23 March (Wednesday), 4–5 pm (CET)

The event will be held via MS Teams and the meeting link will be sent out to those who register by sending an email to: languageandlawtalks[at] by 21 March.

Title: Deceptive implicatures in the courtroom

Speaker: Izabela Skoczeń (Jagiellonian University)

Abstract: This talk investigates with empirical studies whether there is a difference between the folk concept of a lie and a perjurious statement (roughly a willful lie during court proceedings). Classical philosophical theories usually define a lie in a standard, seemingly cooperative conversation. This talk investigates a different context of mistrust, namely the courtroom context. Previous studies (for example Skoczeń, 2021) showed that lying judgments in a courtroom are inconsistent - in uncertainty contexts, participants judge a false implicature a lie irrespective of whether the speaker had the intention to lie. However, the vignettes and questions used the ordinary language term "lie", rather than the technical term "perjury", which could suggest that only moral rather than legal responsibility of the speaker is at stake. This issue is important because in the lay juries system the results might hint toward an over-extensive criminalization of false statements in the courtroom. In order to verify whether it is the case, the present vignettes will use both the terms lie and perjury interchangeably, to check whether perjury ascriptions are equally inconsistent as lying ascriptions. Finally, perjury is defined as a willful lie which concerns only the material facts of the case. Material facts are facts relevant to the court’s decision. The talk will investigate whether immaterial lies can unjustifiably affect folk ascriptions of responsibility of the ‘immaterial’ liar.

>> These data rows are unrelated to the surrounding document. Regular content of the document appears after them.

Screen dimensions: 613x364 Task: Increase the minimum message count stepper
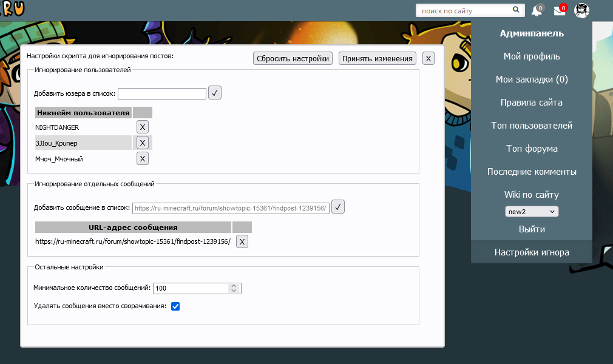point(234,286)
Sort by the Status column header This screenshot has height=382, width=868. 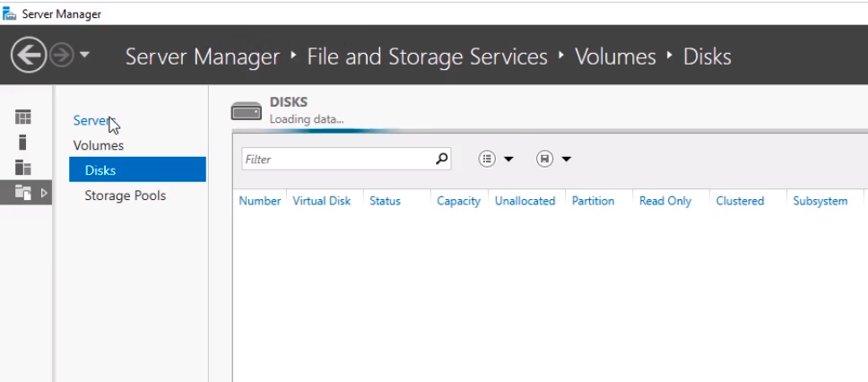[x=385, y=201]
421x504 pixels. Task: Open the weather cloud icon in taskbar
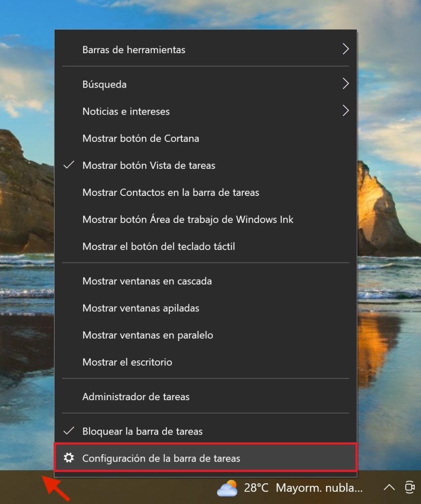click(x=227, y=488)
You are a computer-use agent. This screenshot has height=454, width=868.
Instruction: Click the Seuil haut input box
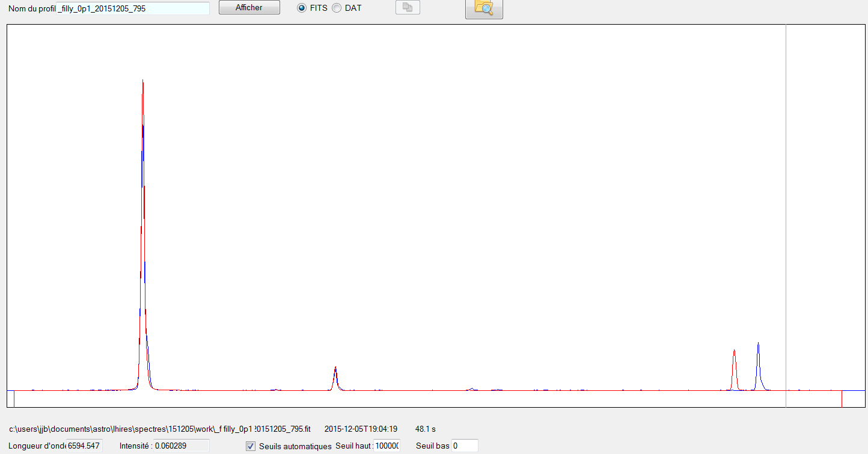387,446
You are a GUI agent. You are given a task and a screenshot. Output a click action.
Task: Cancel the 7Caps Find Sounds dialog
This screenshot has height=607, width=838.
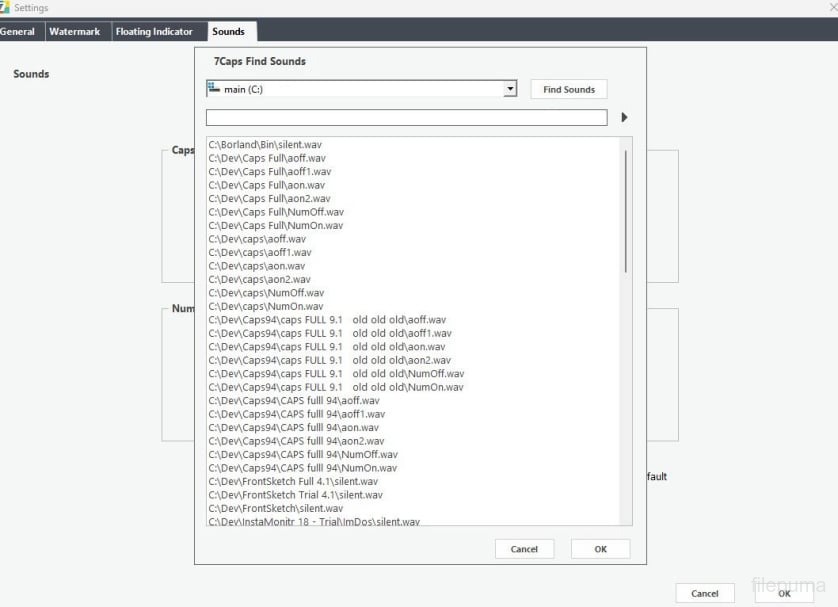click(x=524, y=549)
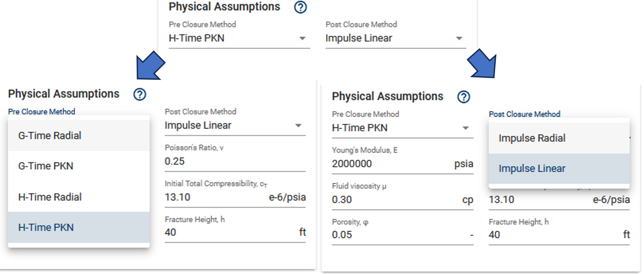Open help for top Physical Assumptions panel

[x=300, y=7]
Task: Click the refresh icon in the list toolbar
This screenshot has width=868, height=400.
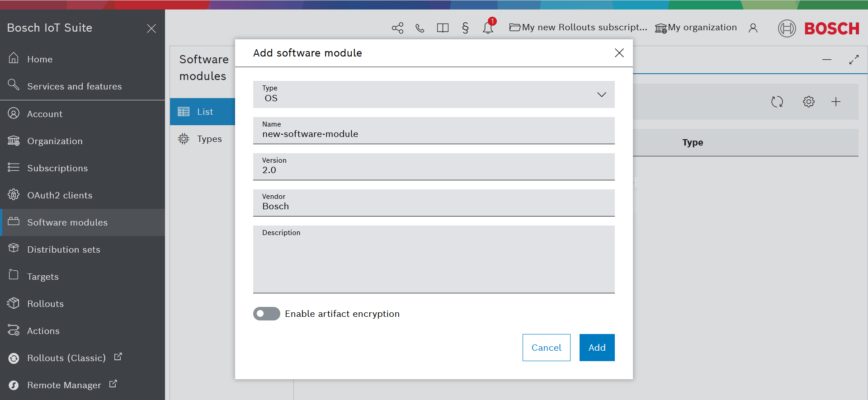Action: 777,102
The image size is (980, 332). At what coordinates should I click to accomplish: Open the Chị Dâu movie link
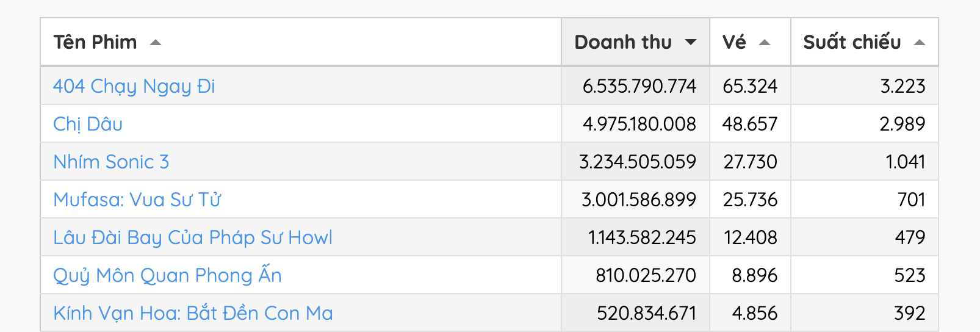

Author bio: Izabela is a senior lecturer at the Chair of Legal Theory, Faculty of Law and Administration, Jagiellonian University in Kraków, Poland. She has collaborated with Dr. Benedikt Pirker on an experimental project on treaty interpretation (IntLLex). She is a member of the Guilty Minds Lab at the University of Zurich and the Jagiellonian Centre for Law, Language and Philosophy in Kraków. She specializes in experimental studies of language, morality and law. She applies the methodology of cognitive science to shed new light in jurisprudential debates. She published a number of articles in international journals as well as a book "Implicatures within Legal Language" (2019). Her research focuses on inferences in uncertainty contexts.